• Prompt:
Pick out every line below that contains the word "checkmark", and copy each of those lines in full.

• Source material:
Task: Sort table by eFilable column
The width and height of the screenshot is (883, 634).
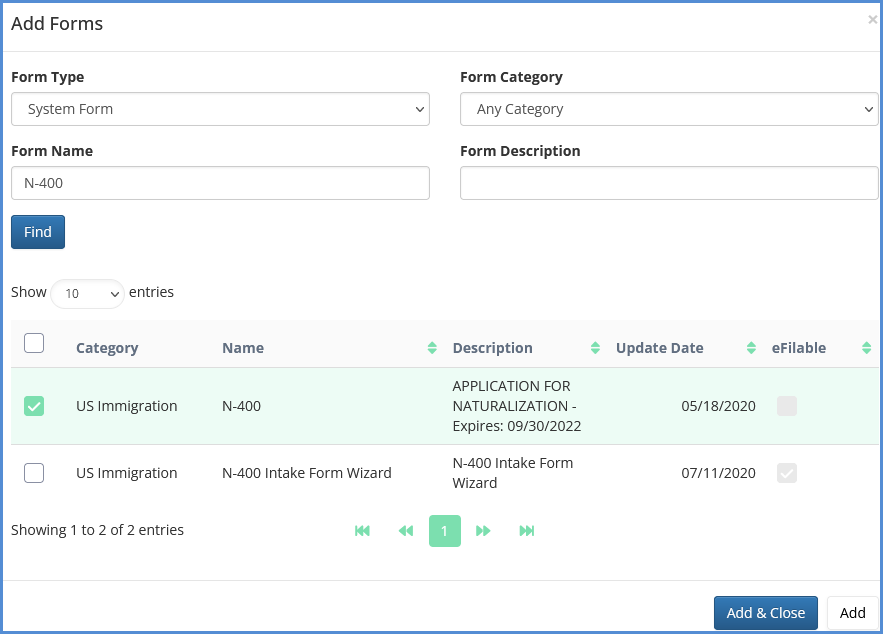Action: tap(821, 348)
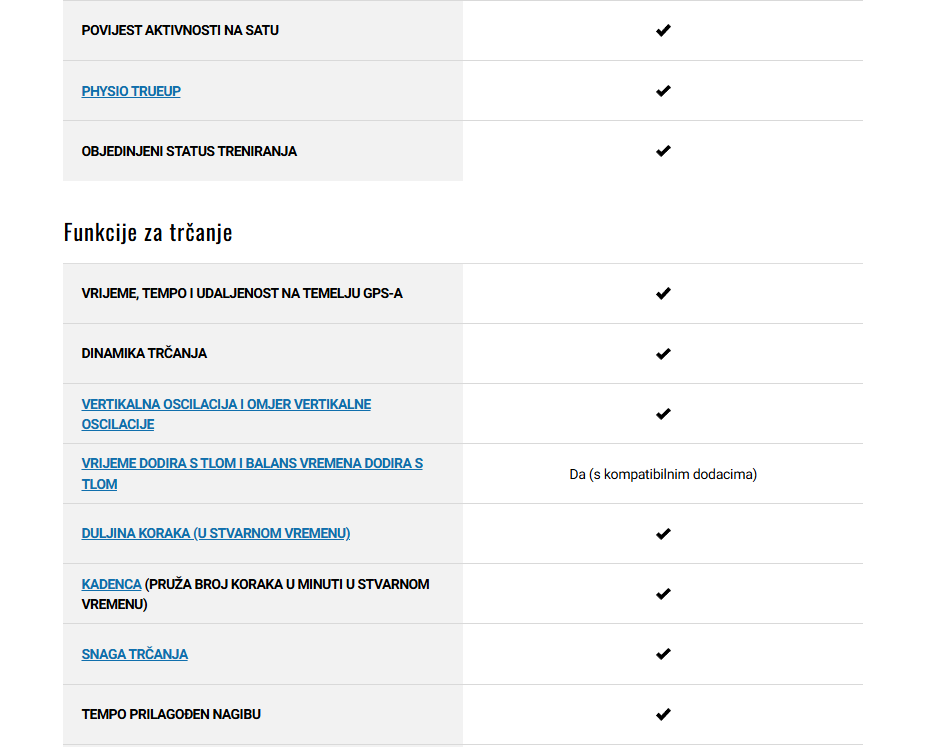The height and width of the screenshot is (747, 927).
Task: Click checkmark for Tempo prilagođen nagibu
Action: 663,714
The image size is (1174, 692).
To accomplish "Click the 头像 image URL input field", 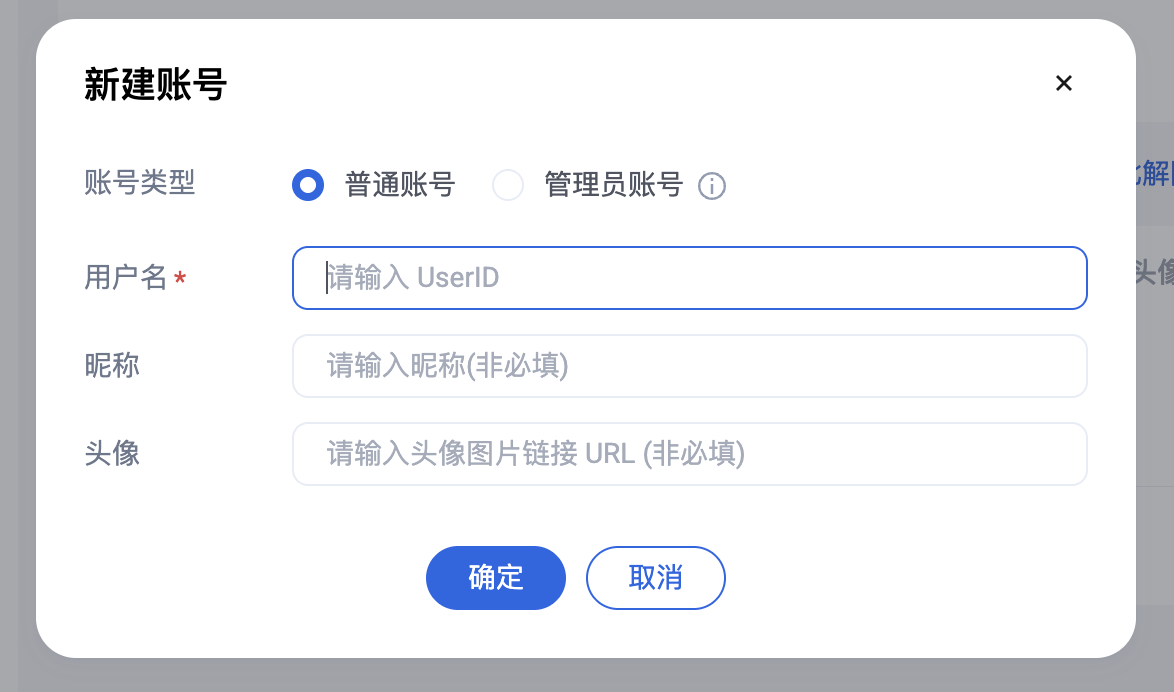I will (689, 454).
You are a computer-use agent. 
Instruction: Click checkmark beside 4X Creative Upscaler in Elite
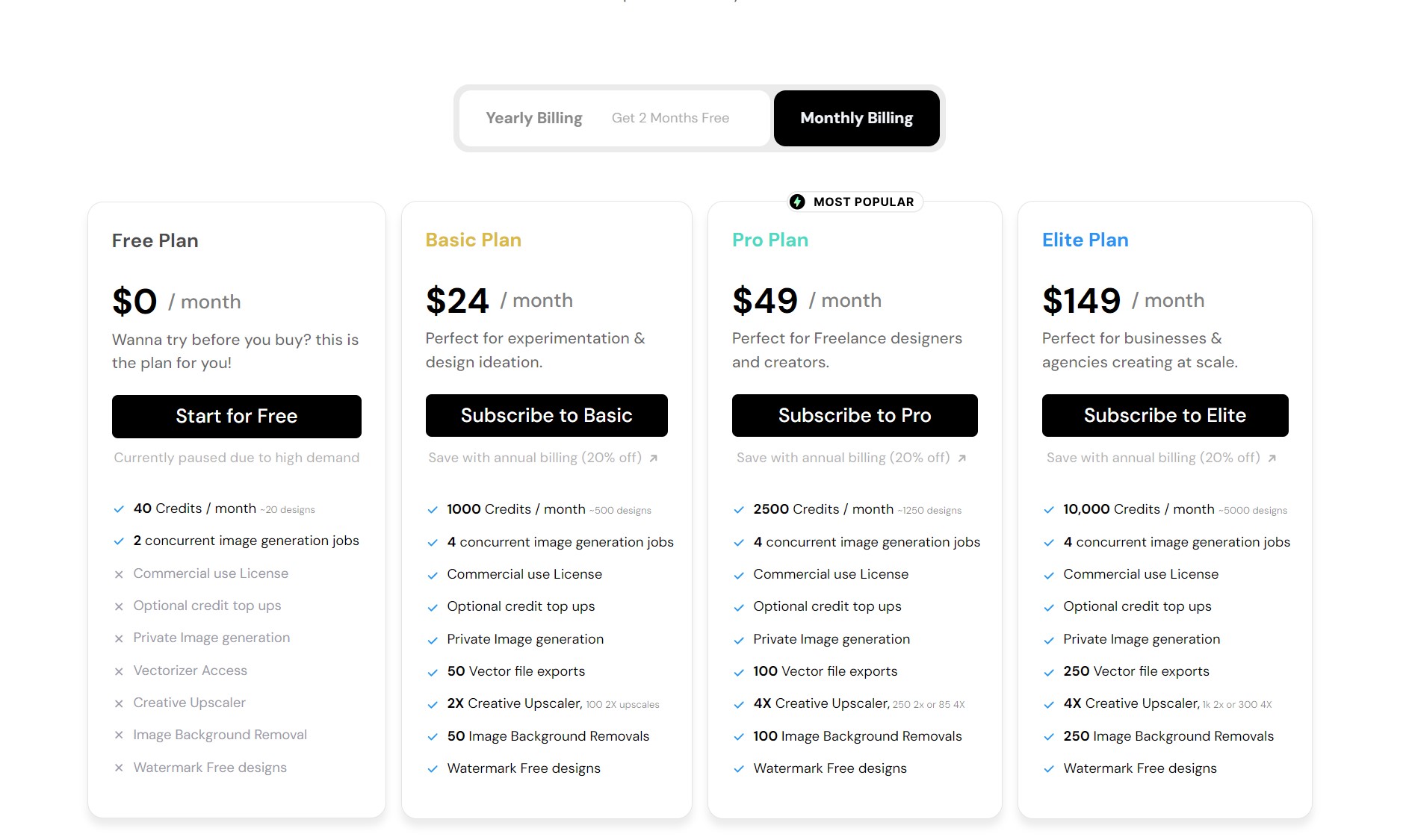coord(1049,704)
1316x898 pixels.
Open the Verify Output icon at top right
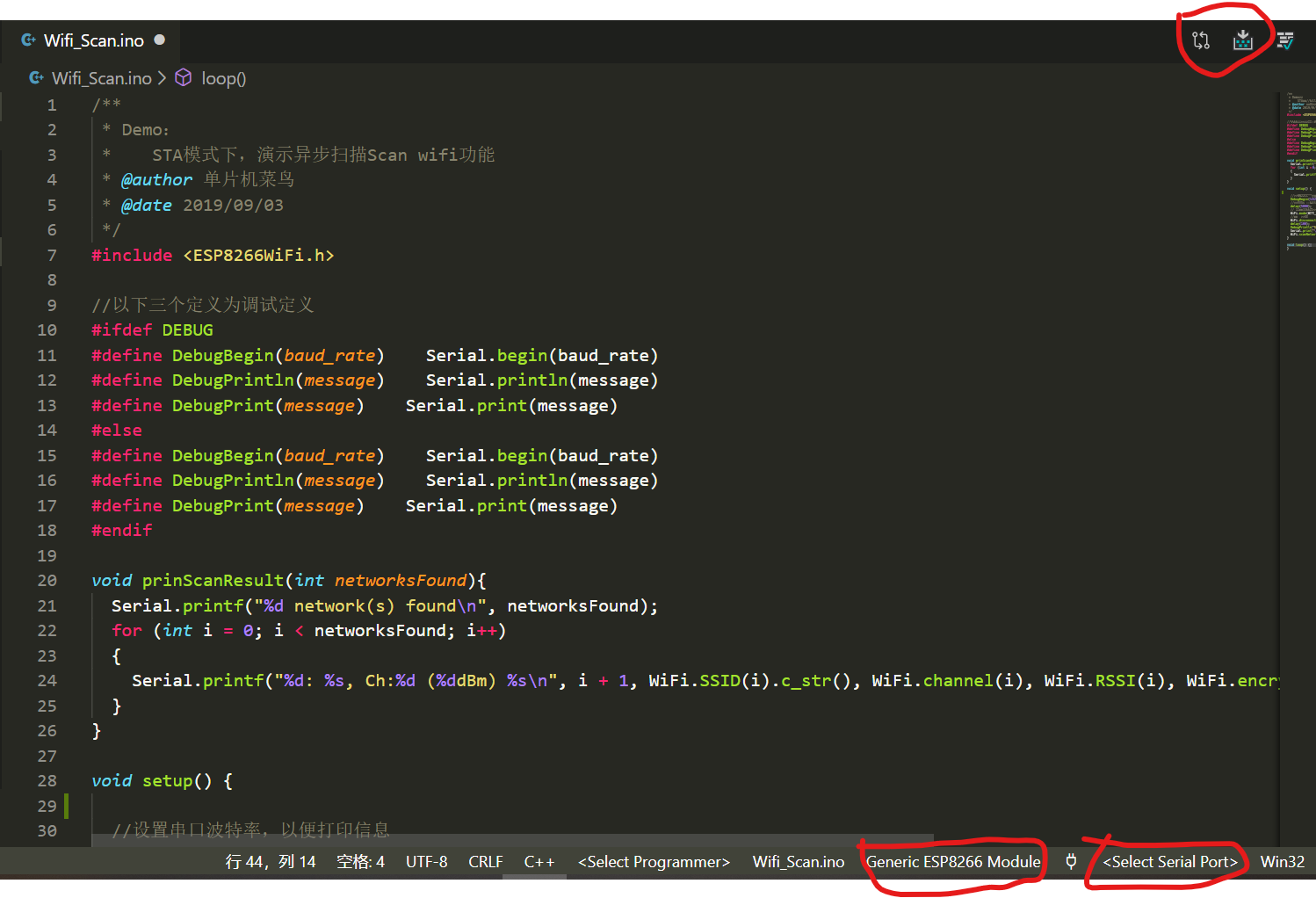(x=1284, y=40)
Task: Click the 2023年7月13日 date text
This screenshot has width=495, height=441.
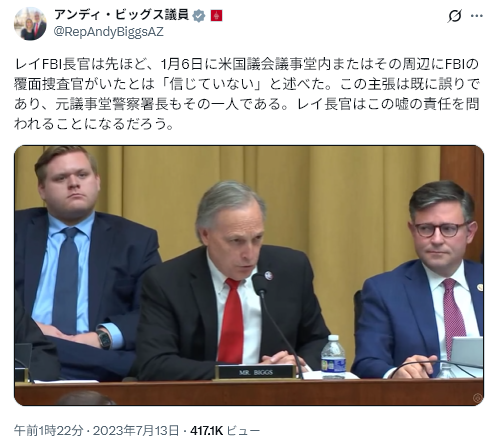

• Result for this task:
Task: Click checkmark for Tempo prilagođen nagibu
Instruction: Click checkmark beside 4X Creative Upscaler in Elite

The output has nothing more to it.